> **YOUR GOAL**: Please set down the material from the line with "Task: Click the Insider magnifier icon" up to and including the line with "Action: coord(596,228)", unchanged.

> **TASK INPUTS**:
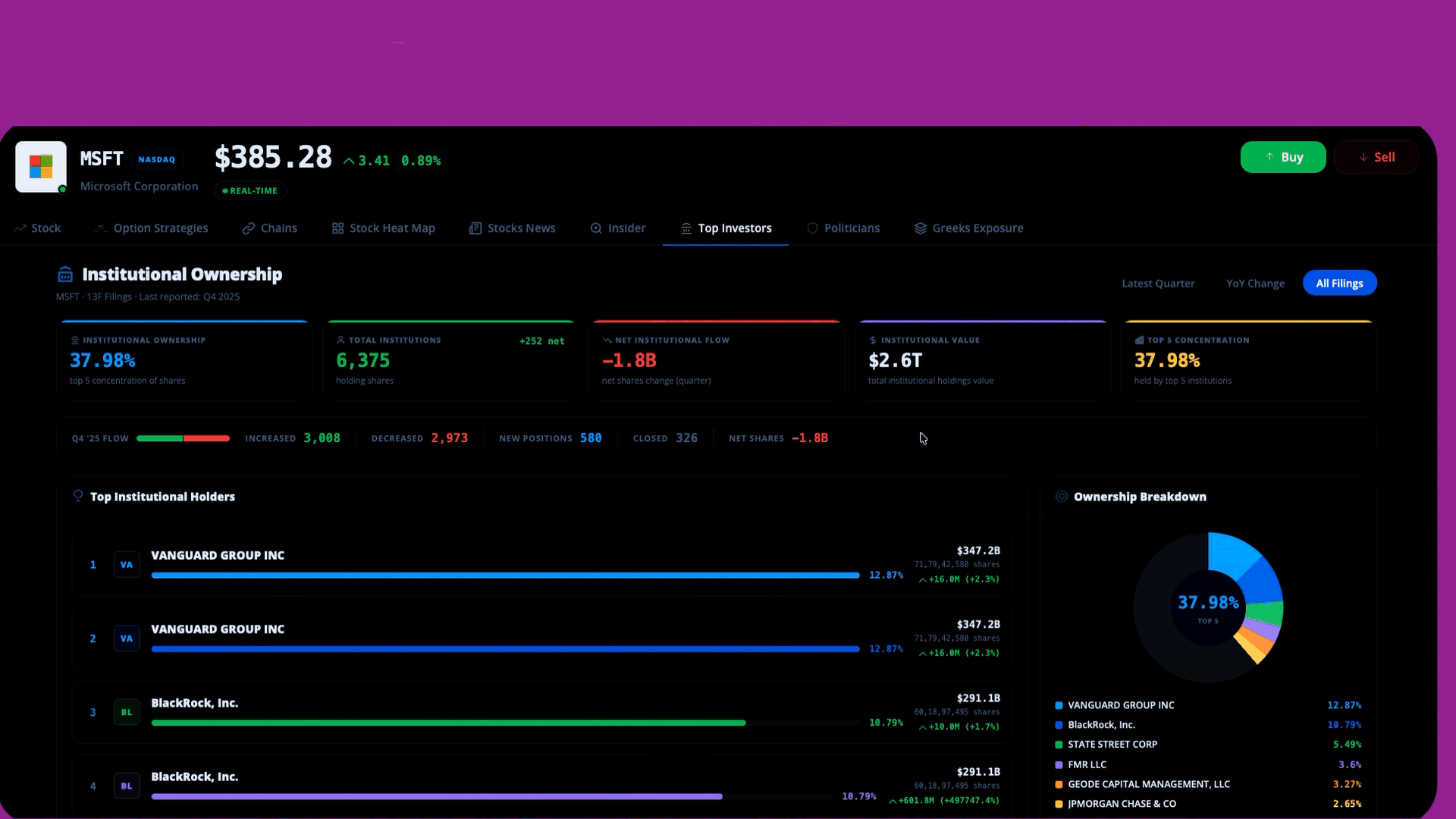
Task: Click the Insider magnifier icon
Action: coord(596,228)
* * *
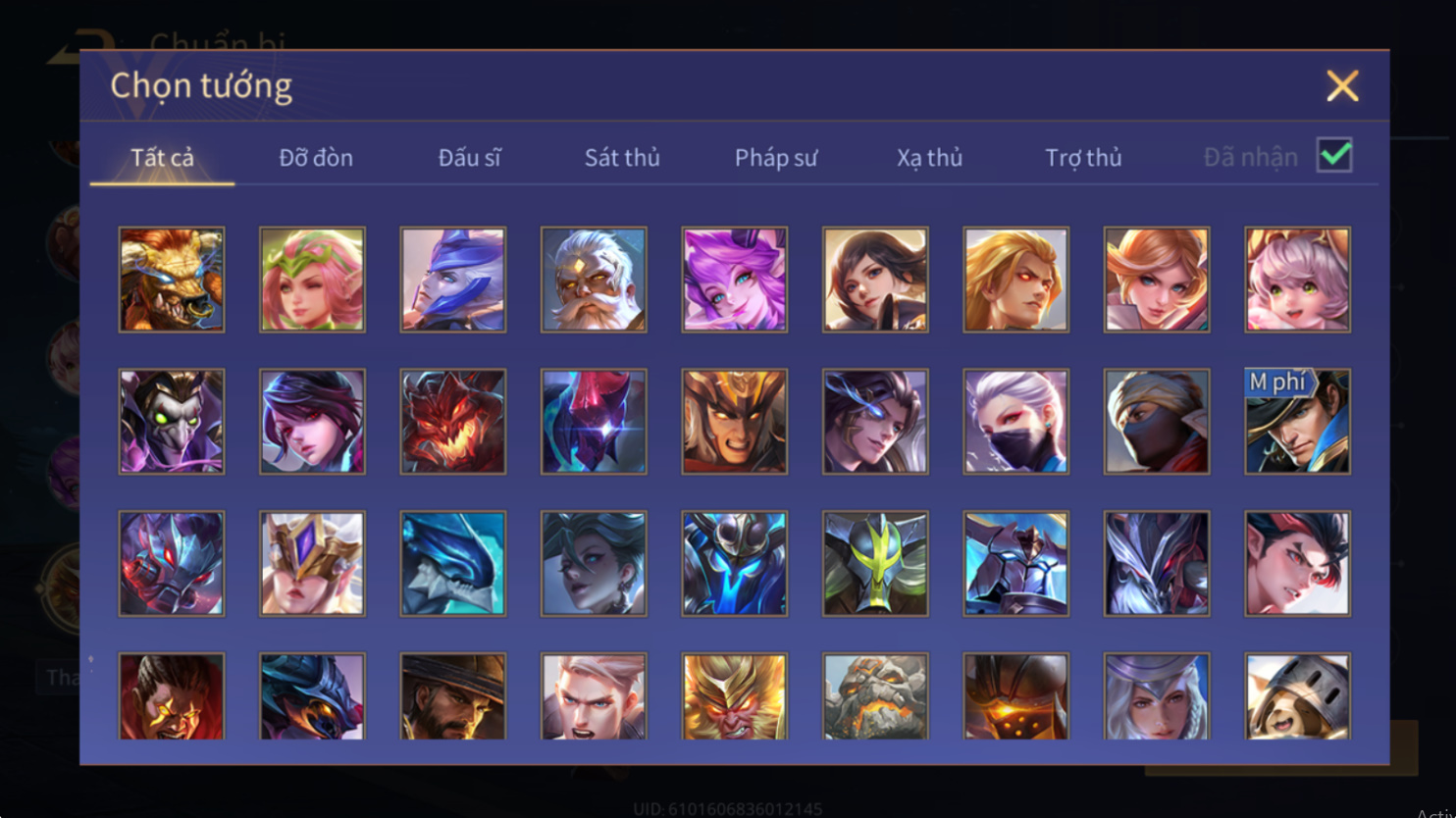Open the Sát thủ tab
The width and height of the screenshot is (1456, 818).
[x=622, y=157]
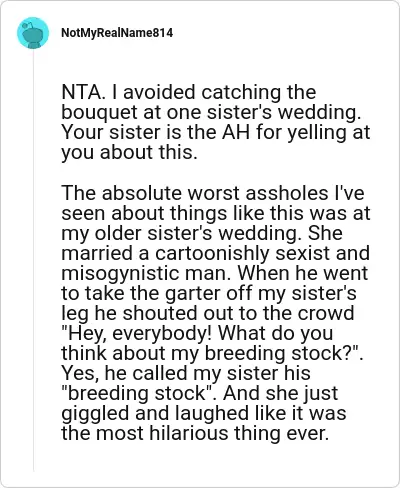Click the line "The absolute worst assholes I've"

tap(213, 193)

> **EXERCISE RESULT**:
Task: Click the Insider magnifier icon
Action: coord(596,228)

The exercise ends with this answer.